Camping. I might as well have said I was going to go pick up strange men outside the Thunderbird Casino. The flurry that word caused!
My backpack: unzipped and picked apart, my perfectly adequate supplies declared to be insufficient.
My ability to survive in the woods for two nights questioned, unknown dangers emphasized.
Nan was over, using our computer to look up cake recipes for my cousin Ava’s birthday. She’d come upstairs to see what the fuss was about.
“What’s all this?”
“I’m going camping.”
“Are you going to let her go with only crackers, Leslie?” That’s Nan, holding up a box of Wheat Thins.
“You’re leaving out the rest of the food,” I’d protested, motioning at the hard-boiled eggs I’d bundled up in paper towels.
“Annabeth,” said Mom. “You know that’s not enough for two days.”
I waved the plant ID book at her. “The whole point is to supplement with wild things. Milkweed. Sumac. Raspberries.”
“Raspberries!” said Nan. “Leslie, she can’t go a whole weekend on raspberries.”
I should have left a note. Forty-five minutes of bitter negotiation later, they’d driven me to the regional park, where there are official campsites, and a ranger who checks to make sure that you paid, and all sorts of old people sitting outside their trailers on folding chairs drinking cans of off-brand soda. They made me bring an emergency whistle, and a cooler full of sandwiches and fruit and little foil-wrapped packages of Nan’s cabbage rolls. My two nights in the forest were reduced to one. One night at the regional park, in the hot dog–smelling air.
If Nan hadn’t been there, I would have said a whole lot more to Mom than I did.
Like How can you do this to me?
And If I was a boy you’d let me.
And You of all people should understand.
The things I couldn’t say out loud with Nan in the car, I said with my eyes instead. I knew that Mom caught every one by the way she looked back at me in the rearview mirror.
“Annabeth,” she said, and I shook my head.

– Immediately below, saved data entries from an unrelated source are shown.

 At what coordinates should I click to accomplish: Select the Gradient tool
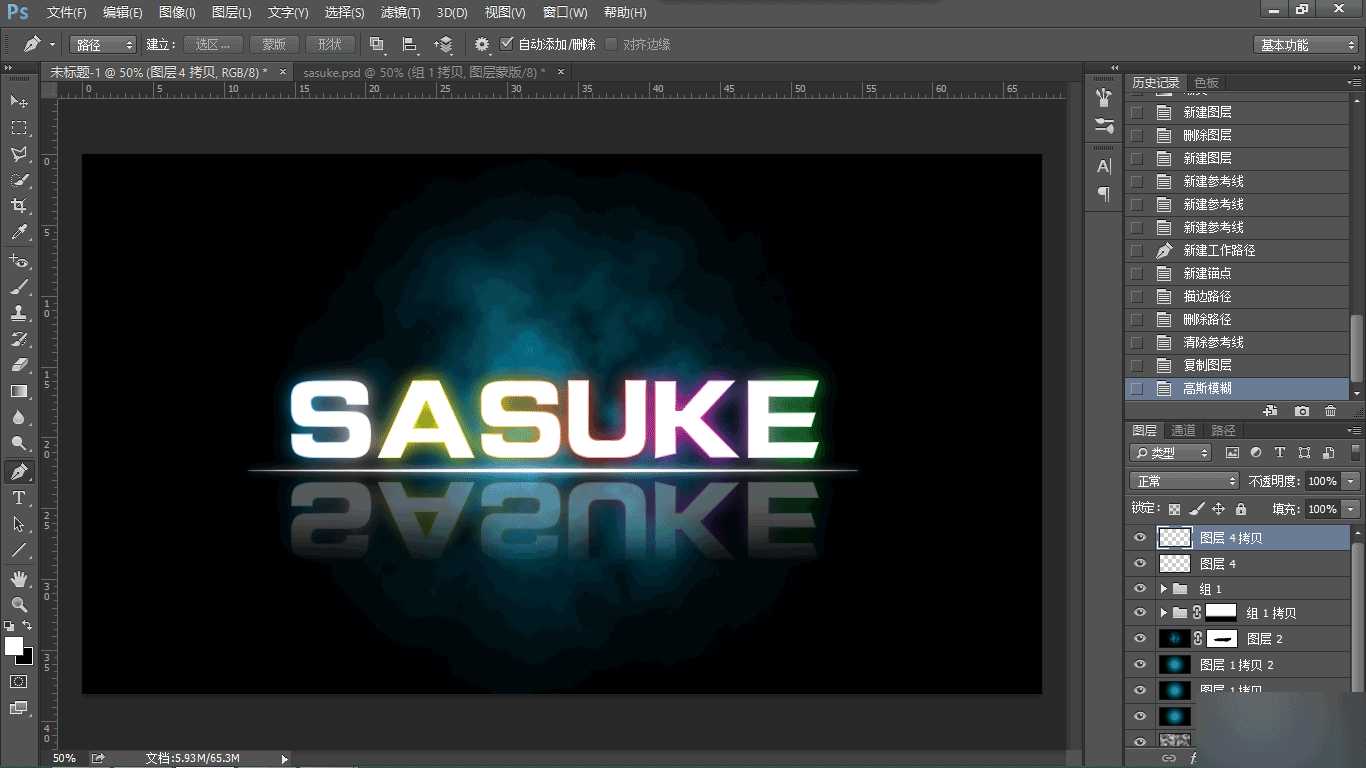(x=19, y=391)
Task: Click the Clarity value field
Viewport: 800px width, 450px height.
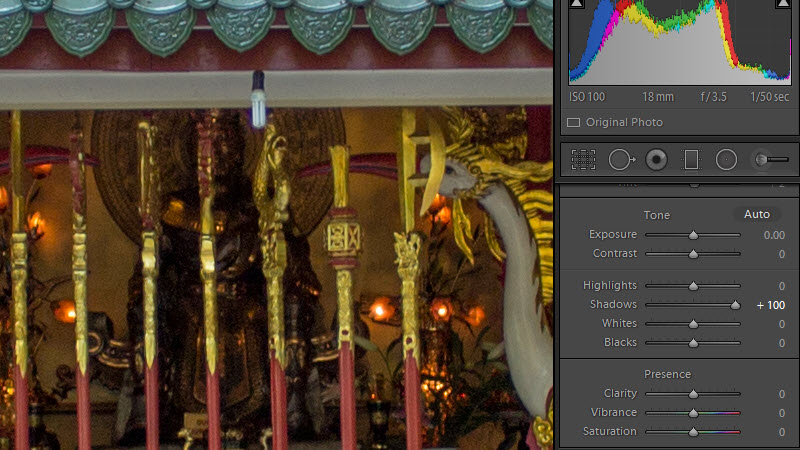Action: tap(781, 394)
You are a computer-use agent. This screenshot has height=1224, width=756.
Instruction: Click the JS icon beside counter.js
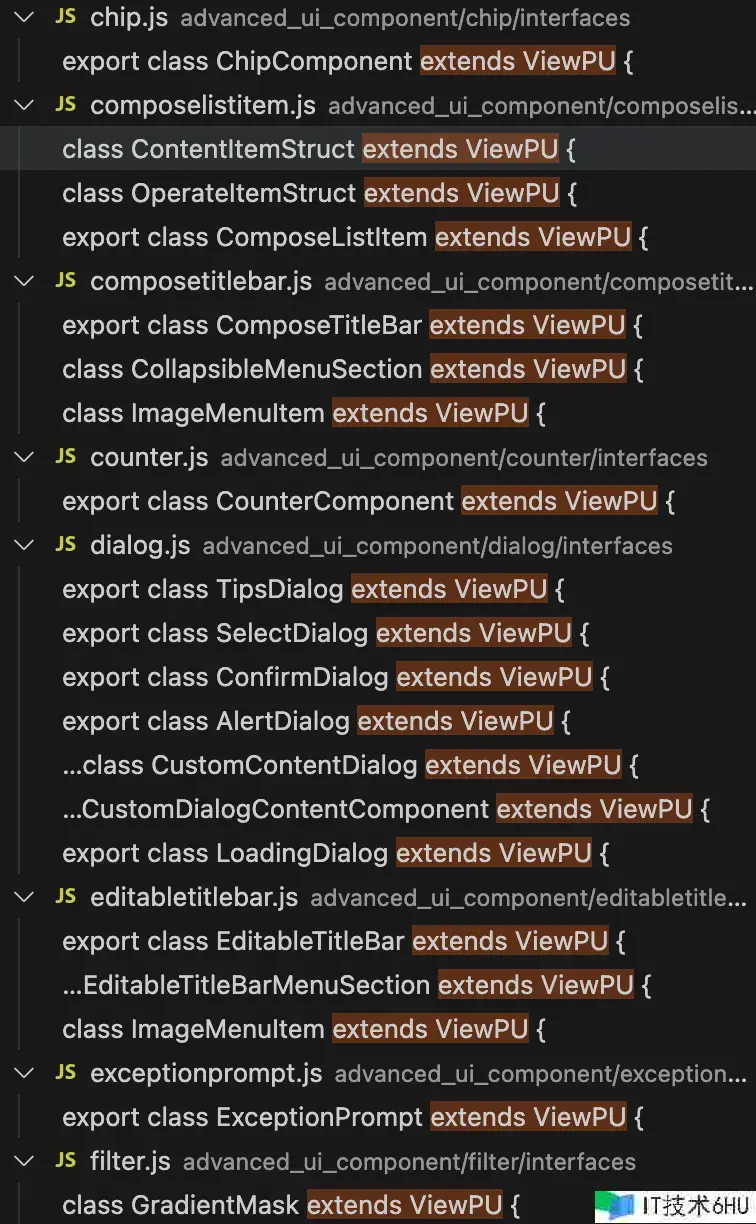coord(65,457)
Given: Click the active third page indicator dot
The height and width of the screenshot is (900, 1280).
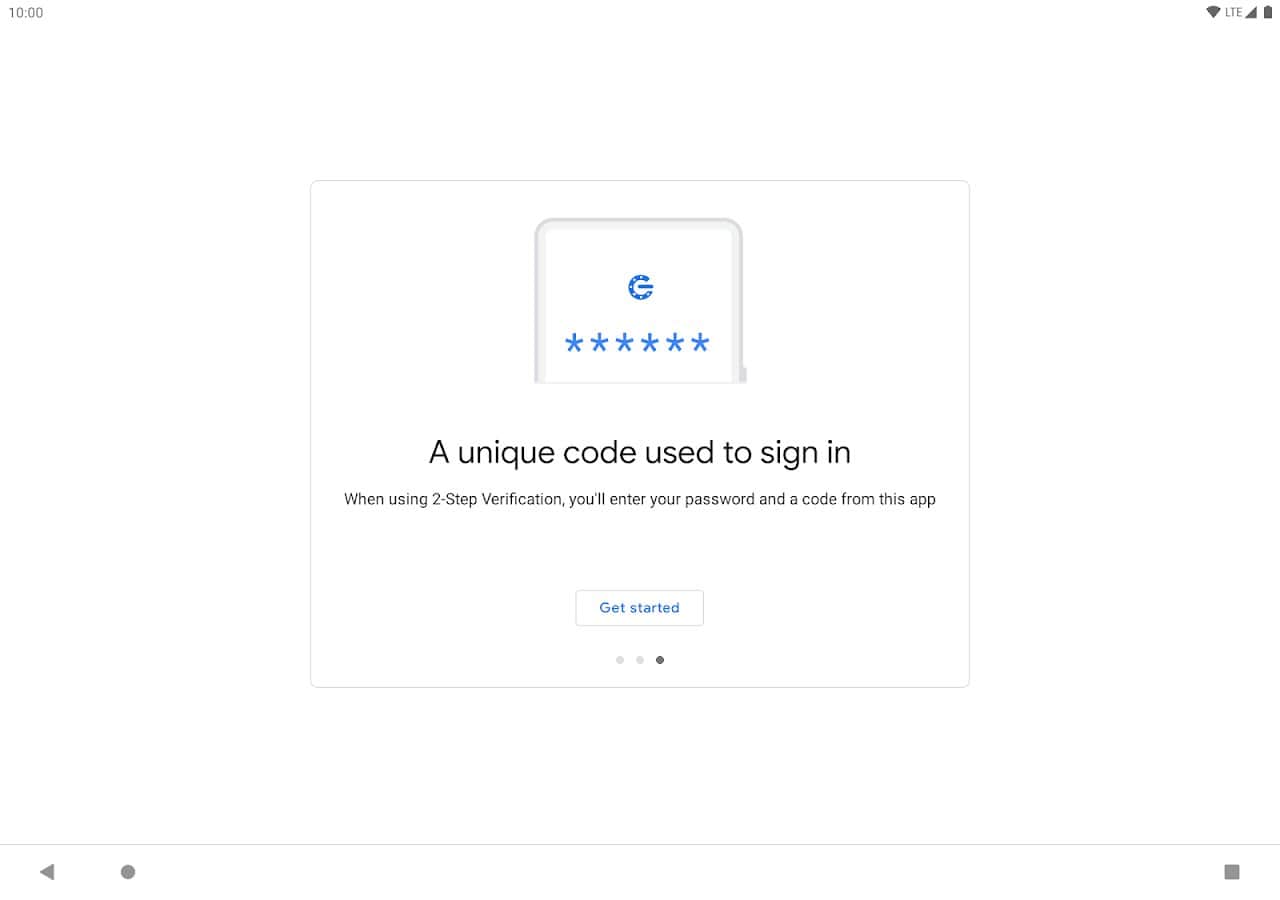Looking at the screenshot, I should (x=660, y=660).
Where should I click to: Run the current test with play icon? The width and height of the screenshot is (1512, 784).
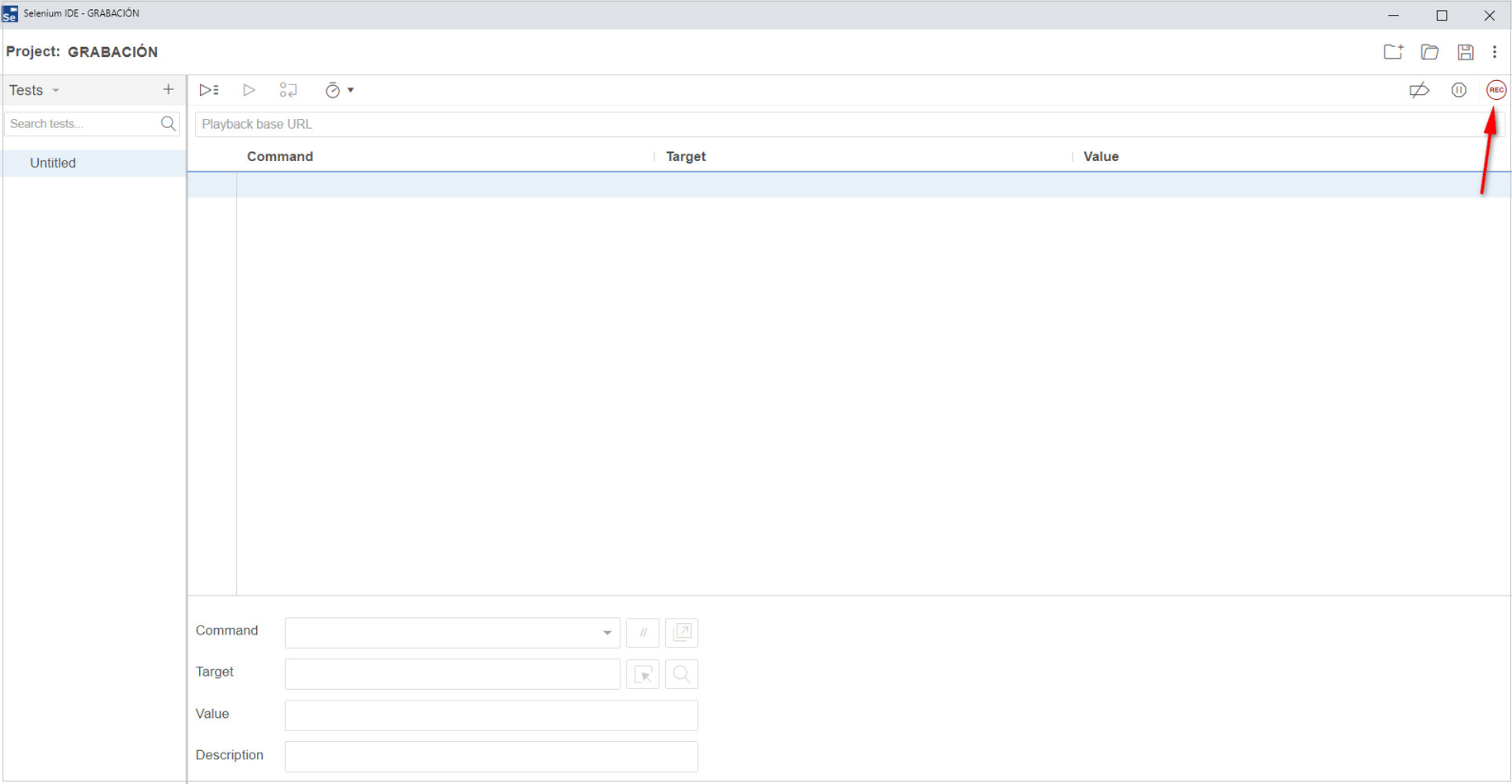249,90
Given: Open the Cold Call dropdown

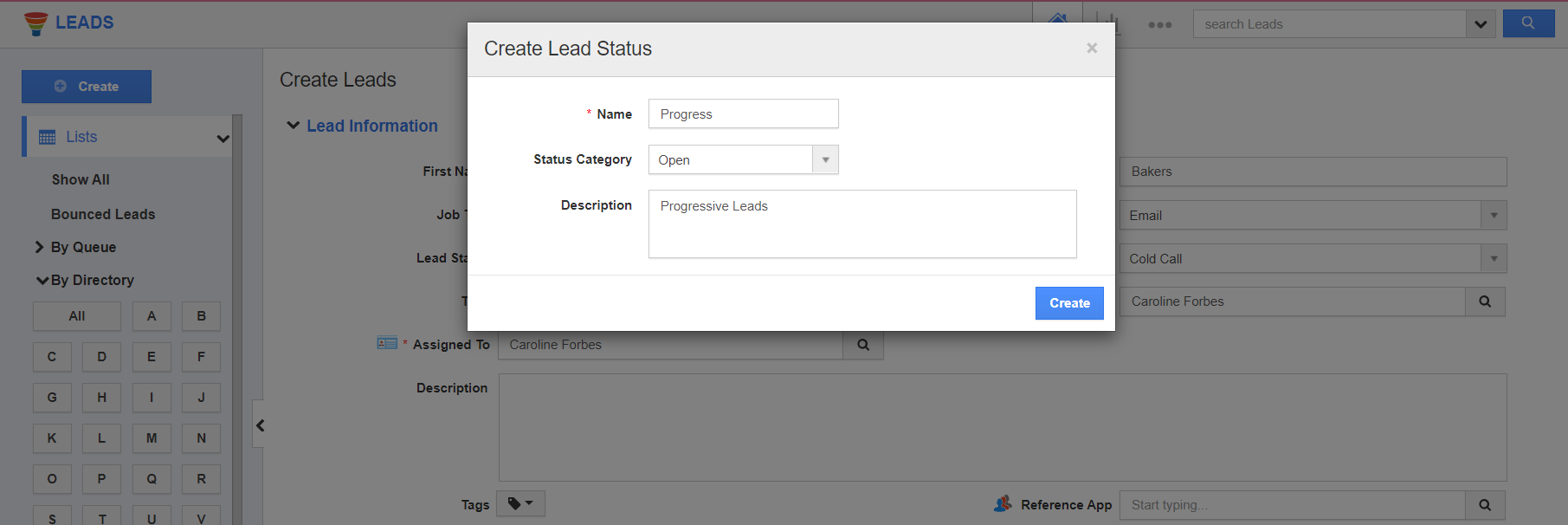Looking at the screenshot, I should 1494,258.
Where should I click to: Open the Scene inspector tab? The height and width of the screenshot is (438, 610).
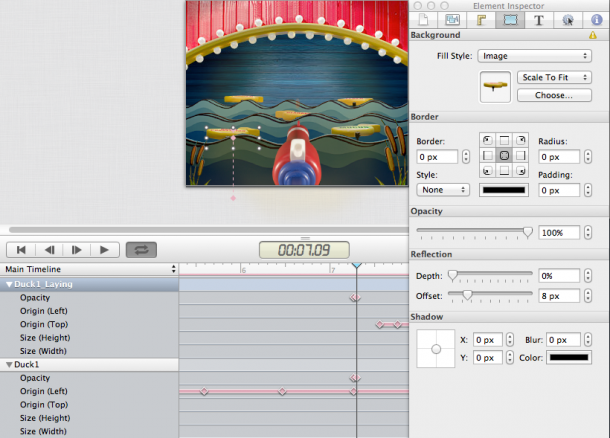point(452,18)
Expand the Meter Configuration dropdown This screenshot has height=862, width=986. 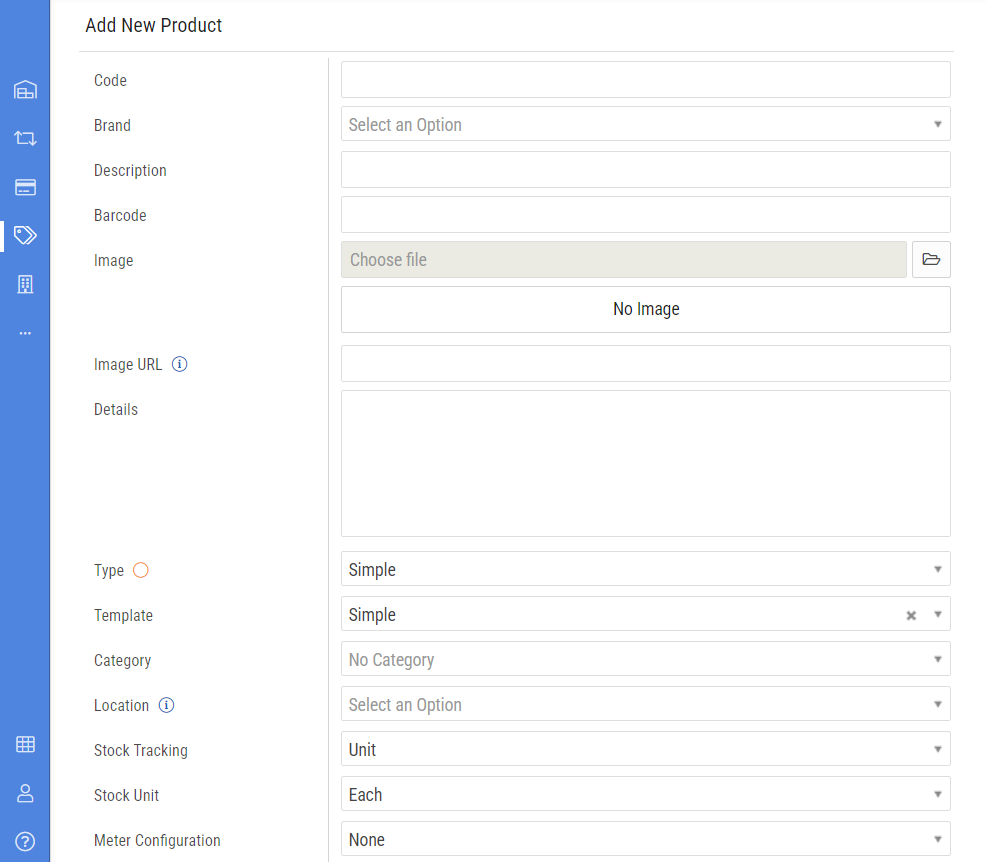(x=645, y=840)
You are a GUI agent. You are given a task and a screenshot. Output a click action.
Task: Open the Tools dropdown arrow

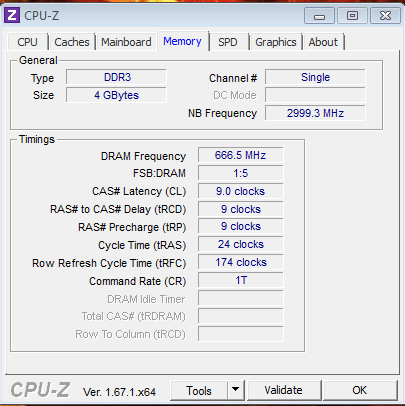coord(236,390)
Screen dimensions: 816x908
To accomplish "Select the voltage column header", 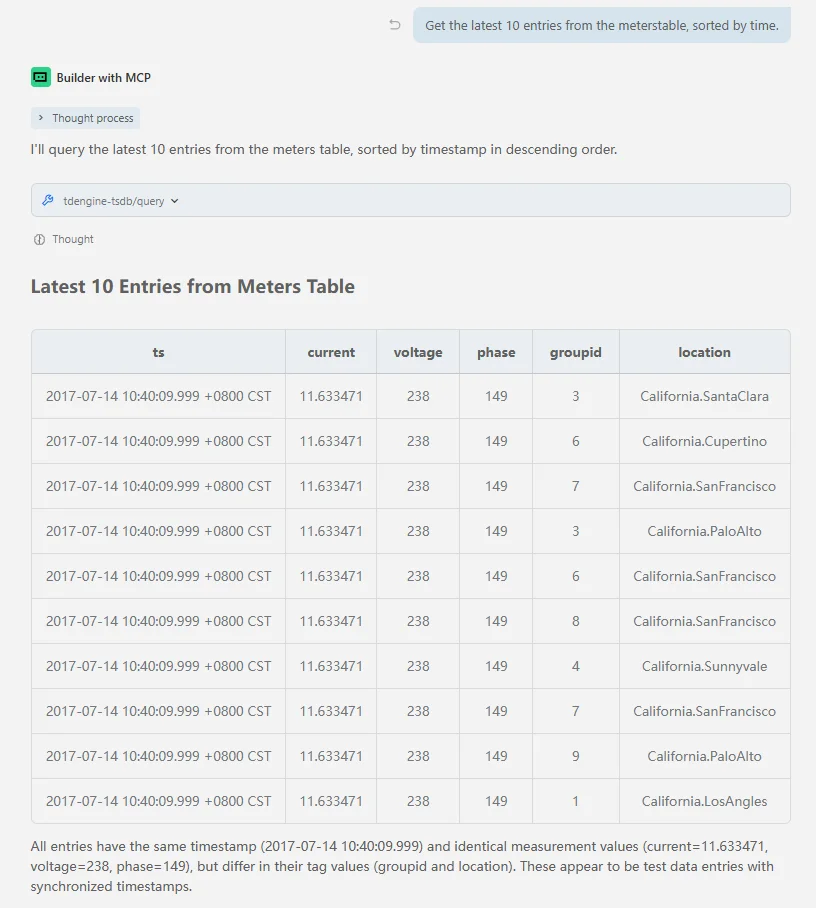I will [418, 352].

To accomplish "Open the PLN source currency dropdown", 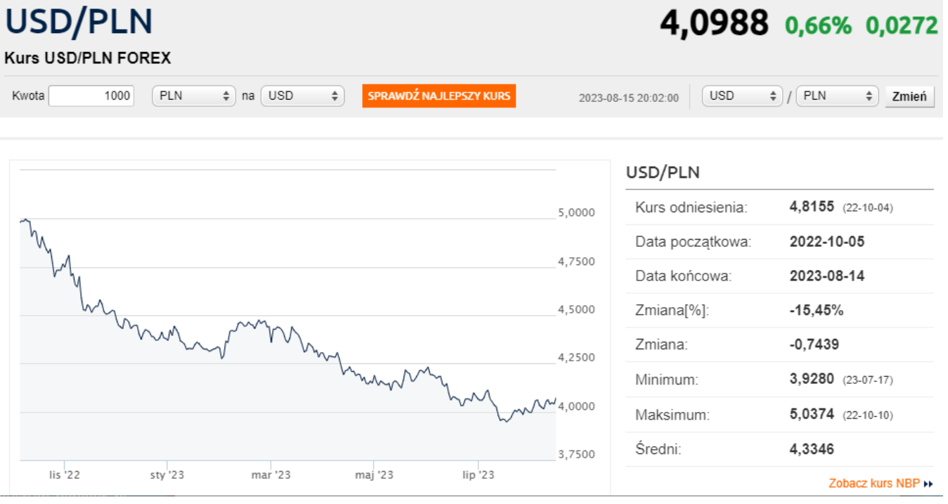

I felt like I was swimming through a school of jellyfish: my whole body prickled and burned. We crept along the asphalt ring road, past the enormous Coleman tents with people barbecuing, until we came to the campsite the ranger had assigned me, number fourteen. It was under some scrubby maple trees. There was a fire ring with a dirty grate propped up over it, and the half-burned remains of someone’s cardboard beer box underneath. Mom and I barely spoke as we set up the tent. Someone in a nearby campsite had a radio playing top-forty hits. Another radio was broadcasting the baseball game. As we drove the tent stakes into the ground, an unspoken I hate you sizzled between us like a coal.
“Well, I think Annabeth’s very adventurous,” Nan kept saying. “How many thirteen-year-old girls go on camping trips alone?”
“It’s not really camping,” I’d grumbled.
“And you have your own little water spout. Look at that.”
As we unrolled the camping mat and sleeping bag, Nan wandered off to meet the people in the neighboring campsite.
“Will you keep an eye on my granddaughter?” I heard her saying. “She’s camping out all by herself.”
Mom and I stood across from one another in front of the car, enveloped in bitter silence. I wouldn’t meet her eyes.
“Great campsite,” I said. “Think I’ll see any stars with all those streetlights?”
“Someday we’ll go on a real camping trip.”
“I was going to go on a real camping trip this weekend.”
We didn’t say another word. We only stood there, on the packed dirt where nothing grew, while the baseball announcer’s voice clamored through the thin scrim of trees.
“Annabeth,” called Nan. “Come here and meet your neighbors. They’ve invited you over for supper, isn’t that nice?”
I shot Mom a look and started dismantling the tent.
“Take me home,” I growled.
I could see on Mom’s face that there was something terrible going on inside her, but in my anger it never occurred to me that she was being anything other than selfish and unreasonable.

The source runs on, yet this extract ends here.